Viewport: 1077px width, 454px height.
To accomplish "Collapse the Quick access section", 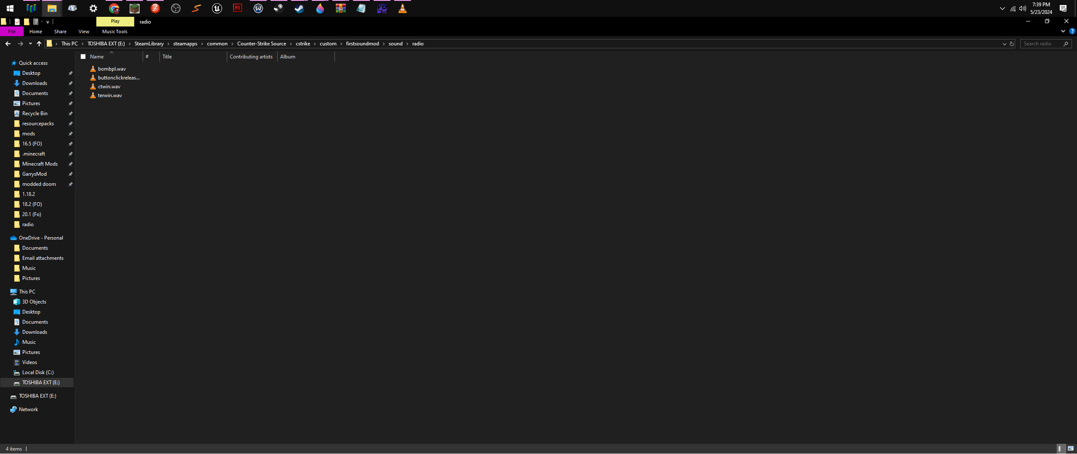I will tap(7, 63).
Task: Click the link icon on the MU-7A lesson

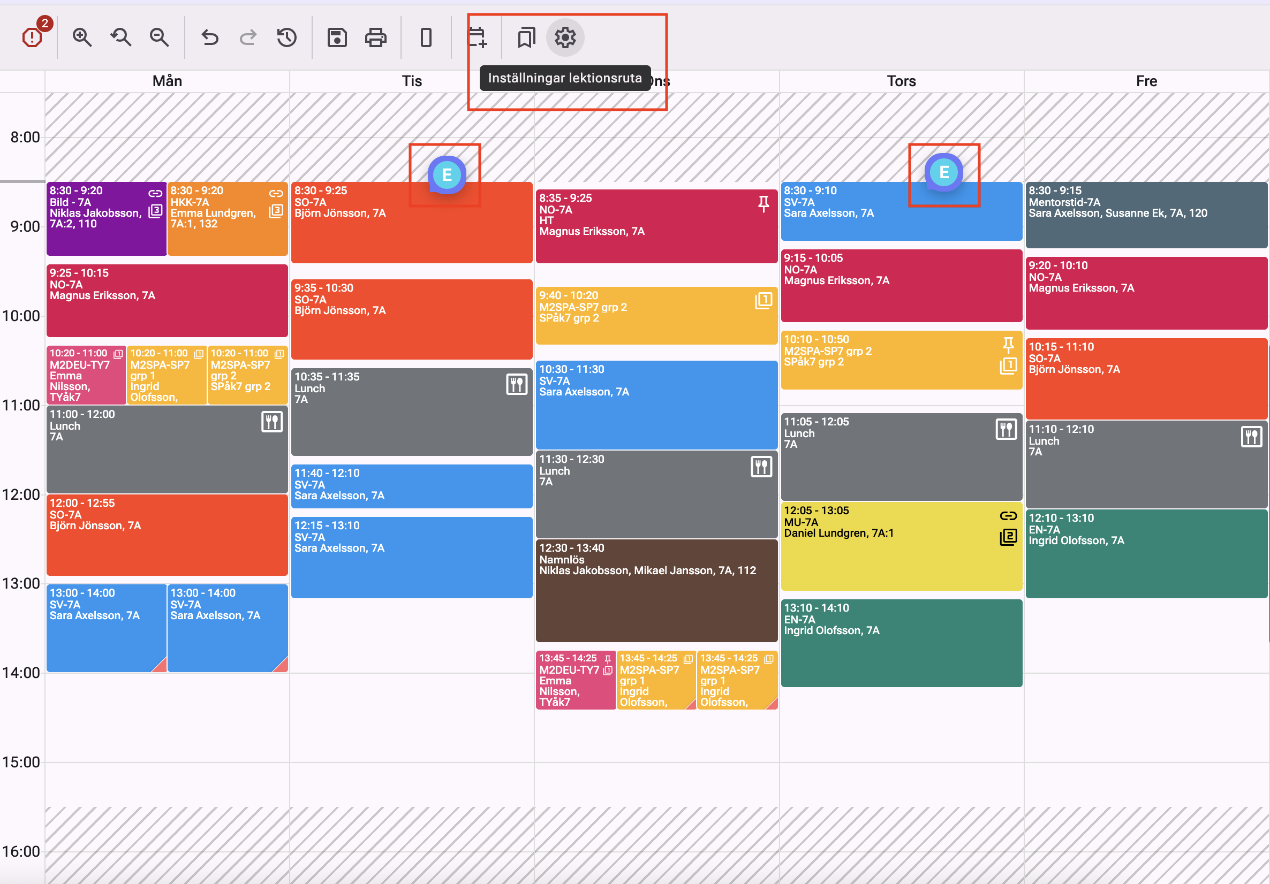Action: click(1008, 516)
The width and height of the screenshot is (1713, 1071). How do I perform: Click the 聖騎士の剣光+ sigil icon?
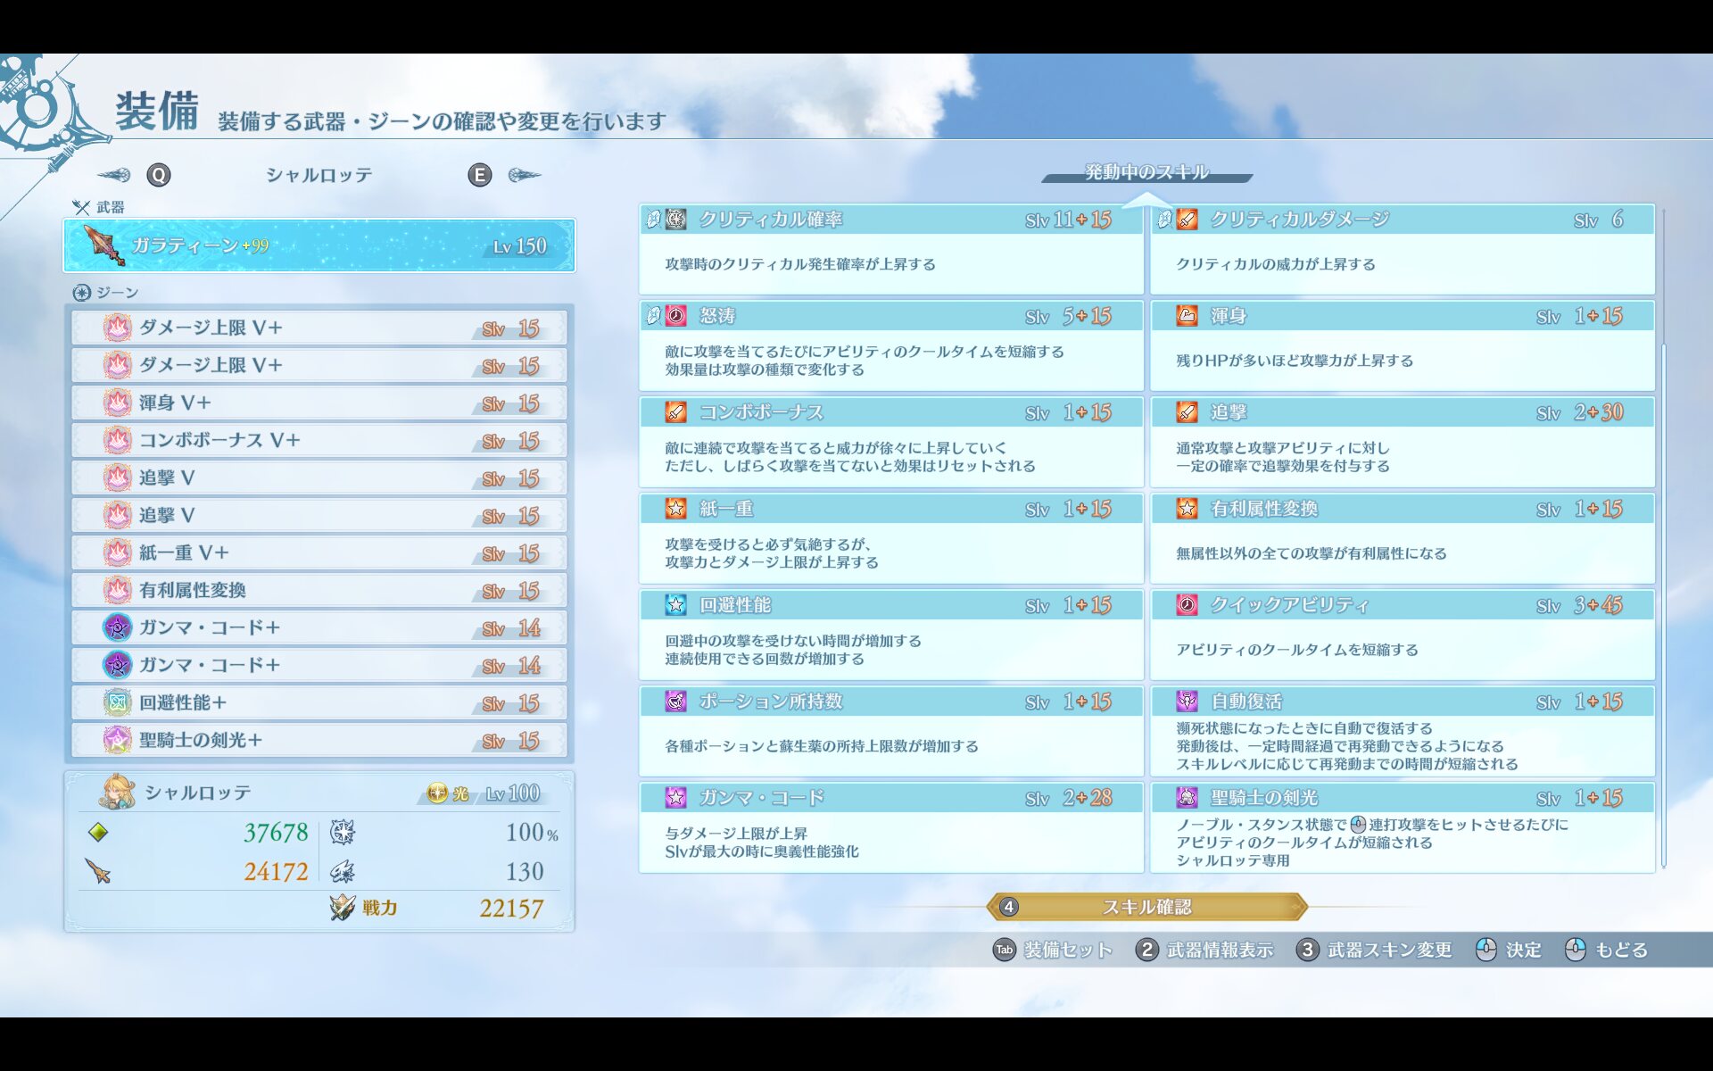[x=117, y=740]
• • • • • • •
The problem
Please set down, exactly and with nothing added, the lines from the line with "The width and" to the end of the entries above, omitting pictures.

Answer to this problem
The width and height of the screenshot is (1713, 1071). How do I perform: Click the 聖騎士の剣光+ sigil icon?
[x=117, y=740]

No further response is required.